While more than 1100 pharmacogenomics associations have been discovered, only a small fraction of these findings have been translated into clinical practice (i.e. based on guidelines from the Clinical Pharmacogenetics Implementation Consortium (CPIC)). One reason for the low clinical implementation rate is that the majority of associated variants are not causal but are in linkage disequilibrium with the causal variants, which have yet to be identified. In this study, we aim to identify potentially causal variants in the well-established pharmacogenomic genes.
Classic candidate gene and genome-wide association studies (GWAS) have identified hundreds of genetic associations with asthma but these are poorly replicated and account for only a fraction of the heritability. We aim to identify potentially causal or regulatory variants across these associated genes, which could explain part of the missing heritability and reproducibility across studies.

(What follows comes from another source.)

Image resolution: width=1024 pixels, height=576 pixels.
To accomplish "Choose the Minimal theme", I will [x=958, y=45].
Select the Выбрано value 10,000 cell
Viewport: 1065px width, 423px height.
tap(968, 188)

Genes and environment interact, during early life, to determine lung function and early lung function growth trajectory. We hypothesize that genetic susceptibility plays an important role in both lung function values and mediating effects of exposures on lung function. The aim of our study is to determine if genes related to lung development and inflammation are associated with lung function values in children and whether these validated genes result in altered lung function trajectories (over the first 5 years of life). This is a collaborative project with the CHILD (Canadian Healthy Infant Longitudinal Development) Study and funded by the Canadian Institute of Health Research (CIHR).
The estimated cost of asthma care in Canada is $600 million per year, with half of this cost used by less than 10% of patients. Some of these “difficult-to-treat” patients are responsive to a new class of drugs meant to reduce inflammation by targeting a specific immune cell called eosinophils but there is inter-individual variability in response. The goal of our research is to understand why certain people respond to these drugs while others do not, in an effort to identify new biomarkers of drug response. This work is funded by the Queen’s University Research Leaders’ Initiative and in collaboration with Dr. Parameswaran Nair, a respirologist at the Firestone Institute for Respiratory Health in Hamilton, ON, (also co-investigator in the AllerGen and Canadian Respiratory Research Networks (CRRN)).